Word of the week: I learned this one at the dinner table with my host family. One of my host sisters had gotten dressed up for her friend’s bachelorette party, and came down to say bye to the rest of us. Her sister said, “guapa” (pretty) and “que mona”, which I definitely had never heard before. It can mean a lot of things, from cool, to cute, to pretty. You can use it in different situations- to describe a cute kid or puppy, or if you like someone’s outfit.
This week, we went on our first weekend trip to Valencia with the whole study abroad team, so that was cool. The first thing we learned was that rest stops in Spain are legendary. There was a full-service restaurant and butcher, with full legs of jamón hanging right next to the bathrooms. I had my first Cola-Cao (less-sugary hot chocolate) and a huge plate of huevos fritos con patatas that I scarfed down before getting back on the bus. We dropped our backpacks at the hostel, and headed to the beach.
The beach was fine (Jersey sets a high standard), but the old city was incredible. Luckily, one of our friends grew up in Valencia, so she could show us around the old castle ruins and take us to some iconic Valencian eats, like paella and horchata, which in Valencia is made from tiger nuts, or chufa, instead of rice. Legend has it that when Valencia was conquered about a thousand years ago, the new king was given a glass to try. He liked it so much that he declared its name to be orxata (horchata in New English) and ensured its continued production until his passing. There are no formal records of this, but it’s fun to think about a medieval king and I having a common fondness for horchata.
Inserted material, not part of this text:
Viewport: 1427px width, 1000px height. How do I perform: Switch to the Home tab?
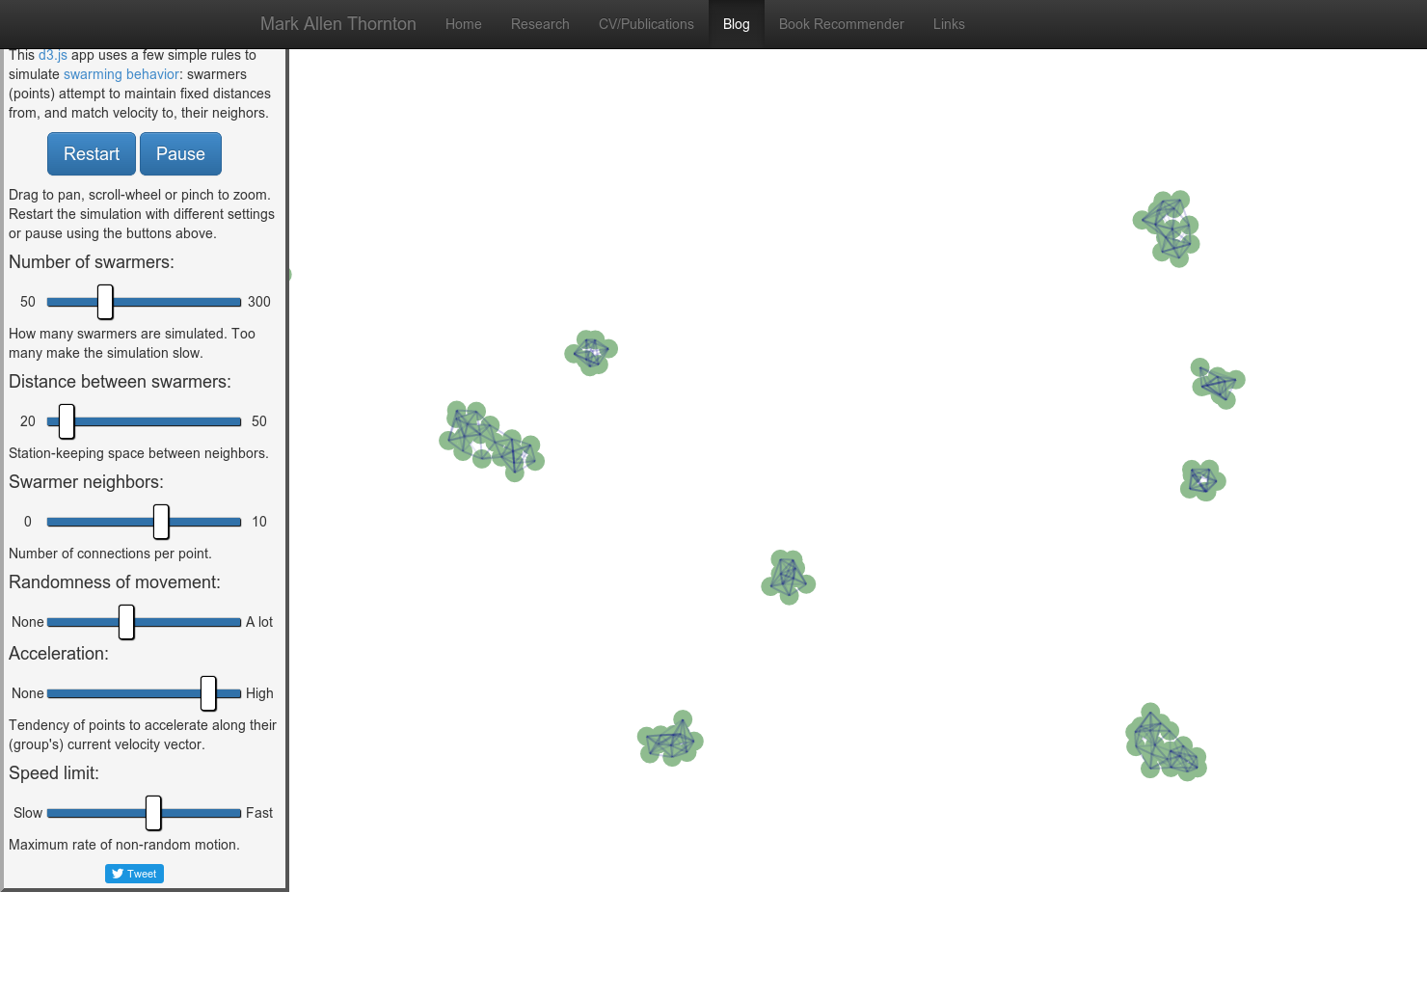click(464, 24)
Back to work: my supervisor had let me know that on Monday, CEIGRAM would be hosting a large planning meeting, and that I should attend. I didn’t receive any more information than that; she indicated I would learn along the way. Walking into the meeting, one of my coworkers indicated that I should sit to the side and watch. In the first few minutes, I learned that the meeting involved two main parties: policymakers and regional planners from the Valencia region of Spain, where one of our case studies on water basin dynamics is currently being carried out. Given that my coworkers are mostly foreign Spanish speakers, listening to rapid academic conversations between native Spanish speakers wasn’t something I was accustomed to, so for the first part of the meeting, I was completely lost. After half an hour of greeting one another and catching up, they began the primary task of the meeting: creating a concept map. Having a visual aid really helped me to understand more of what was being discussed. I also asked my coworker who was mostly observing as well, to help explain some of the situational details.
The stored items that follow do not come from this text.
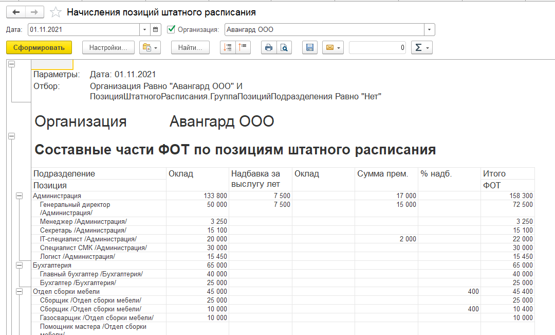The height and width of the screenshot is (335, 555).
Task: Collapse the Администрация group
Action: 20,196
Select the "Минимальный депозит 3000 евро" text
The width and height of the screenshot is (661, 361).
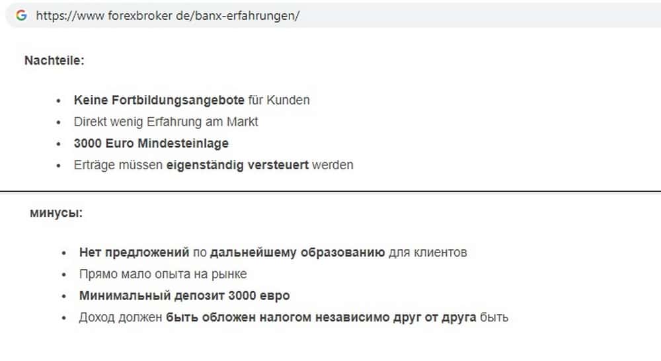[184, 296]
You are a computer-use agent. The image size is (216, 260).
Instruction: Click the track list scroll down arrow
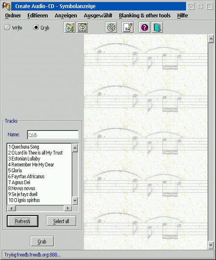(x=75, y=201)
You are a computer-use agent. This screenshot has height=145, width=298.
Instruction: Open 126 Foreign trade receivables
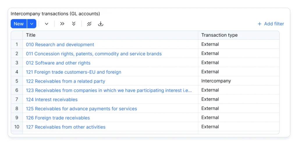58,118
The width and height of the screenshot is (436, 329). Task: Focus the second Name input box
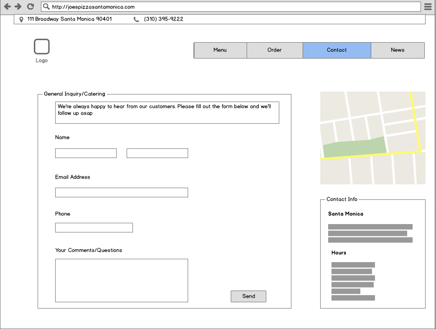coord(157,153)
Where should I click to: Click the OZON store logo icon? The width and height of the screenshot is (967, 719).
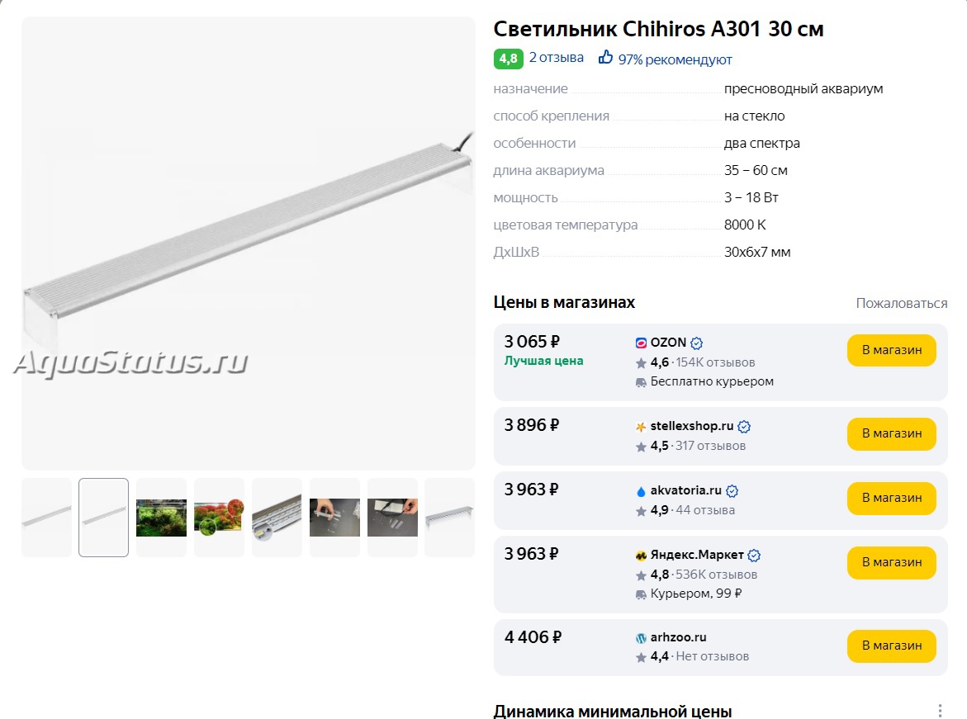coord(641,343)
Ultimately, I was able to understand the different sectors being represented by the planners: water, agriculture, energy, and environment, and how the policy-makers organized input from each sector in a color-coded concept map. The conversational, free-flowing style of the meeting made it more difficult to understand the structure of the discussion at first. However, I was able to understand that the policymakers would pose a question relevant to improving the usage of natural resources, and a combination of different sectors would respond, simultaneously considering how a solution in their sector might affect the outcome in another sector.
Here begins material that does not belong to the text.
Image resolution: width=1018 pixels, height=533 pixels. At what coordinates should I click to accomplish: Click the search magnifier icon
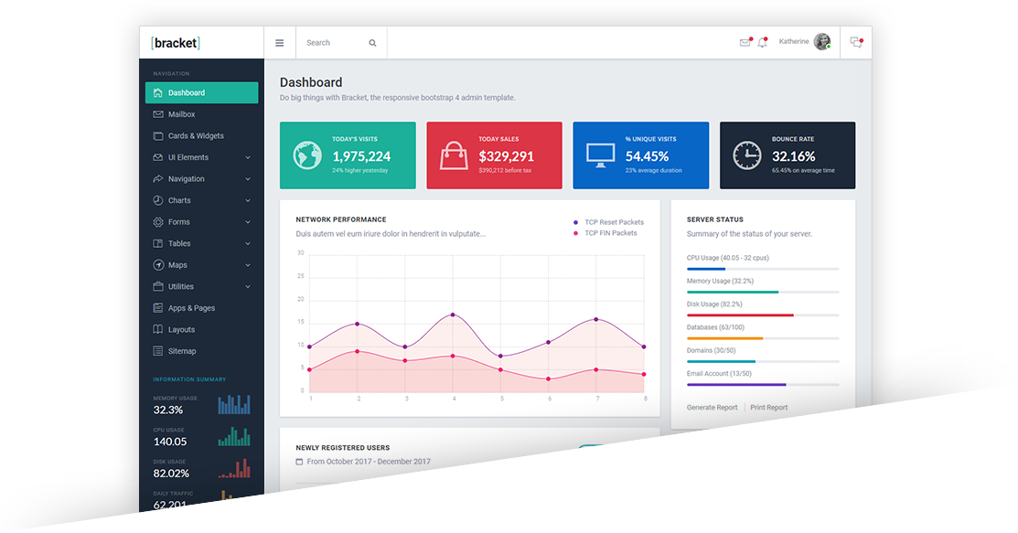(x=372, y=43)
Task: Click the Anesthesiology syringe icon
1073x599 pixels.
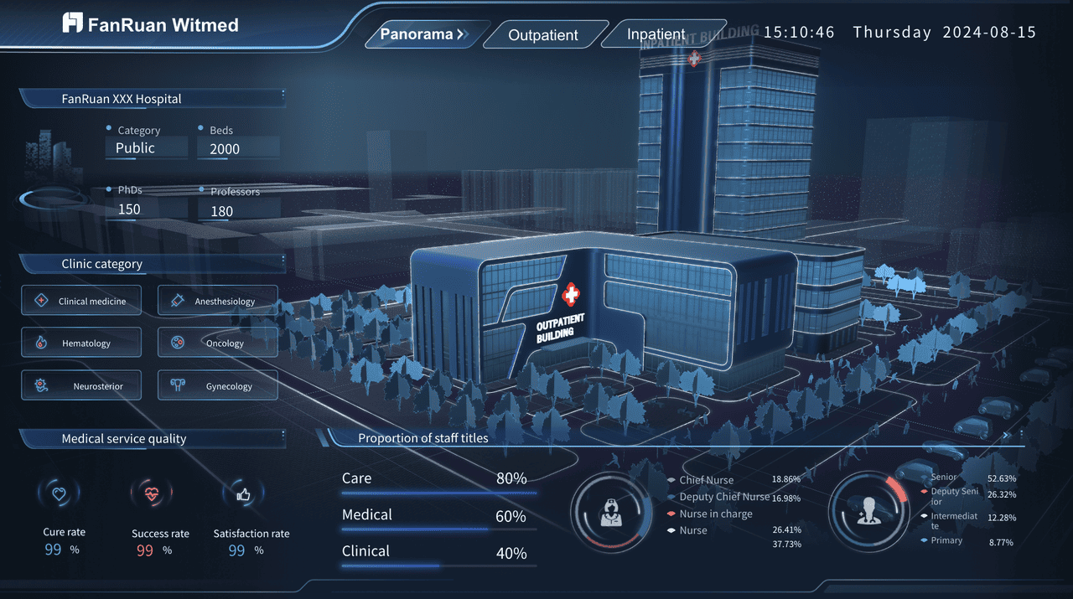Action: coord(177,300)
For instance, the policymakers posed the question: “How has the recent increase in the commercial tax on water been affecting your sectors? Should we raise or lower the price?” Agriculture weighed in that since the raise was putting a strain on farmers, they felt the need to either lower the tax on water, or assist farmers with utilizing technologies that would allow them to use water more efficiently, thus lowering their overall water usage. The water sector said that this price raise had seen lower levels of water usage, leading to improved conservation efforts, but they mentioned that large industries still seemed to be using similar amounts of water, and the decreased usage was mostly due to smaller businesses and farmers. This is obviously not ideal, so the policymakers noted this inequitable outcome.
Aside from this anecdote, I haven’t had many situations in which I feel unprepared, or in which the directions are unclear. My coworkers and supervisor are very open to my input, and work to create tasks at my level of ability. If I wasn’t accustomed to advocating for myself, or initiating conversations, this internship, and Spain in general, would likely be out of my comfort zone, and things would feel unclear. Operating on low-context leaves a lot more room for interpretation and imagination. It means I can do things the way I want to. And as an older sister, that´s kind of my thing.